The problem with this is that it only works for the Thread you call setContextClassLoader() on. Given the propensity to use Executors and other thread pools, what happens if the task is passed off onto another thread without the caller realizing it? (Hmmm, can you think of any problems we’ve run into in a certain application making heavy use of ThreadLocal?) This substitution really needs to happen at a global level. Do you know of a way to accomplish that?
The only thing I’ve found close to this is in the instrumentation package: http://download.oracle.com/javase/6/docs/api/java/lang/instrument/package-summary.html . If you set the Premain-Class attribute in a jar’s manifest, you can gain control of class loading by having your premain() method add a ClassFileTransformer via Instrumentation.addTransformer() as per http://download.oracle.com/javase/6/docs/api/java/lang/instrument/Instrumentation.html#addTransformer(java.lang.instrument.ClassFileTransformer). However, that is meant to operate on classes that have already been found, and offers you the opportunity to transform their byte code before they are used. (This is so you can use CGI or ASM to transform the byte code for instrumentation purposes, much like the long-ago C/C++ Purify product, or the contemporary Valgrind.) At least this has a global effect. But it does require having found the class first; your example doesn’t, because your ClassLoader is effective only in case the parent one doesn’t find the target class.

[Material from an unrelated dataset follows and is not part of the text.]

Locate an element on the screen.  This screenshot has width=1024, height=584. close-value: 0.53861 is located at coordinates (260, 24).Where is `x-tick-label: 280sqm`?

(BTW, is it just me, or does it seem weird that the delegation model here is to check the parent first, and then use your ClassLoader? See the rules here: http://download.oracle.com/javase/6/docs/api/java/lang/ClassLoader.html . I guess this mechanism isn’t meant to be used for overriding classes as the Instrumentation mechanism is, only for augmenting what the system class loader can do.)
So we’re left with the problem of how to daisy-chain your custom class loader in a global way. Any ideas?

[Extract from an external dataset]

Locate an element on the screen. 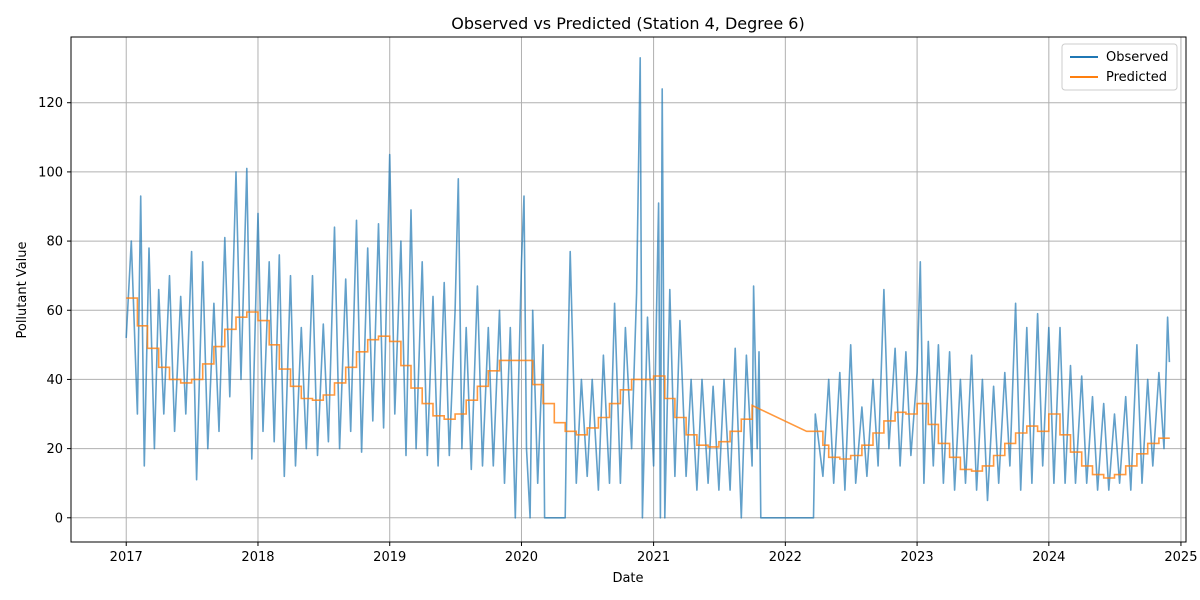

Yes I did mean that. THis is the trouble with late night blogging without the original source code on the current laptop. Correction forthcoming and thanks for reading.
Hey Chris,
SO after some research there is no way to globally define a class loader in Java. The system class loader and the lookup are specified to load all the JVM (think java.lang) classes, and together with the “parent-first” lookup mechanism guarantees that no-one can swap in their own implementation of standard (“protected”) classes.
All class loaders (context/threaded or otherwise) all delegate to that global class loader.